Klein is only the latest marquee journalist to outgrow his organization and launch a new venture. Nate Silver, the star political statistician, left The New York Times last year to reboot his FiveThirtyEight enterprise in affiliation with ESPN. AllThingsD founders Kara Swisher and Walt Mossberg left The Wall Street Journal to launch a new tech news site with the backing of NBC Universal. David Pogue, the former New York Times tech columnist, went to Yahoo, where he is spearheading a new tech vertical. Glenn Greenwald, the former Guardian journalist, launched First Look Media with the backing of eBay founder Pierre Omidyar. Andrew Sullivan, the blogger hosted first by The Atlantic and then The Daily Beast, is now funded directly by his readers.

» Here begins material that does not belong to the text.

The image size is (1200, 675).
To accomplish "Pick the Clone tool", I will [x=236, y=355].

To some degree, Josh Marshall was a pioneer of the trend, leaving prestige outlets to build his Talking Points Memo blog into a major platform. Bill Simmons’ Grantland and the similar project being launched by Nate Silver, both under the ESPN umbrella but under their own brands, and the new venture in the works for Glenn Greenwald are more recent archetypes. As noted, Andrew Sullivan’s taking his blog private after years at Time, The Atlantic, and The Daily Beast is another.

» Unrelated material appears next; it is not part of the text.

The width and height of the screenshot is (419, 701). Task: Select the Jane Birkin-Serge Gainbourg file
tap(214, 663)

What’s especially interesting is that all of them started off as solo bloggers (or, in the case of Simmons, some guy writing a sports newsletter in his basement). With the exception of Marshall, all took the proverbial Boeing to work for major media outlets only to then outgrow the confines of the company, becoming a brand in their own right. So, in a sense, they came full circle. But, obviously, all emerged as much bigger personal brands than they could have become if they’d just stayed as guys with their own websites.

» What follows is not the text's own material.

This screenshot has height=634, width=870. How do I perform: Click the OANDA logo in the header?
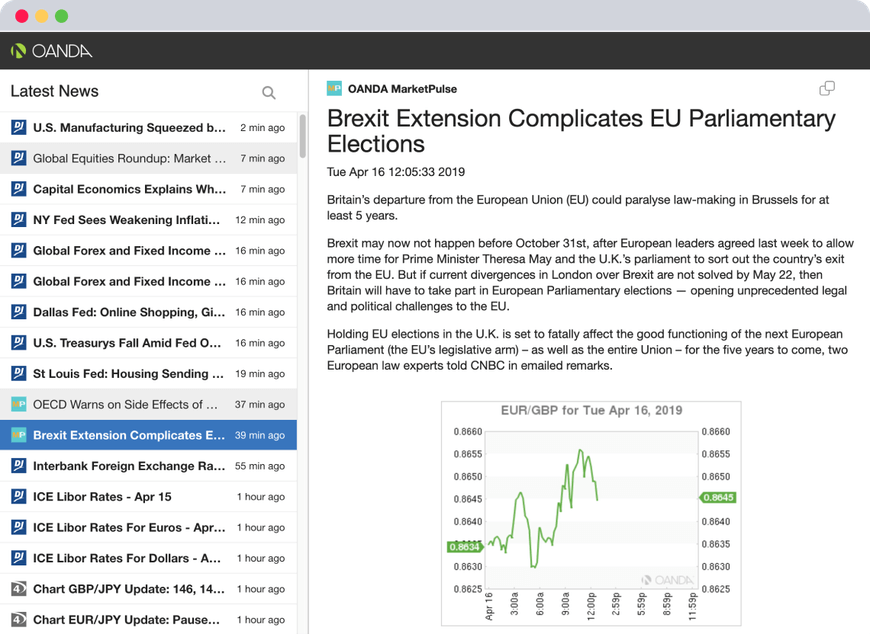click(52, 51)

Even though it’s a topic that’s fascinated me during these almost eleven years that I’ve been blogging, I can’t claim to understand the business of news as it’s evolved in the Internet age. Even venerable brands like the Post are struggling to keep afloat. The old model of advertising supporting the reporting just doesn’t work anymore and, aside from a handful of niche outlets who can charge a premium to customers for a unique product, nothing has replaced it.
Honestly, I don’t know whether it would have made sense for Bezos and the Post to invest in furthering the Wonkblog and Klein brands. I don’t know how much money four million monthly pageviews translates into as against the costs of supporting the staff. Beyond that, the nature of the Internet is such that sub-brands can not only eclipse their masthead but that people increasingly don’t care about the masthead at all. For the most part, individual pages of content stand on their own with the Post’s masthead above the content no more relevant than Buzzfeed’s or I Can Haz Cheezeburger’s.
For that matter, given his ability to attract big time investors, it’s not clear to me why Klein would benefit from staying at the Post. As crazy as it seems that a 29-year-old in the political journalism business has grown bigger than the paper that took down Richard Nixon a decade before he was born, it’s true. Considering that he started building his brand as a blogger at roughly the same time as I did—and that he was a young undergraduate and I was a former professor almost a decade older then than he is now—it’s really quite stunning. But he’s now one of the most powerful voices in domestic political coverage and a multi-platform solo brand. That very concept would have seemed bizarre a decade ago. But it’s our current reality.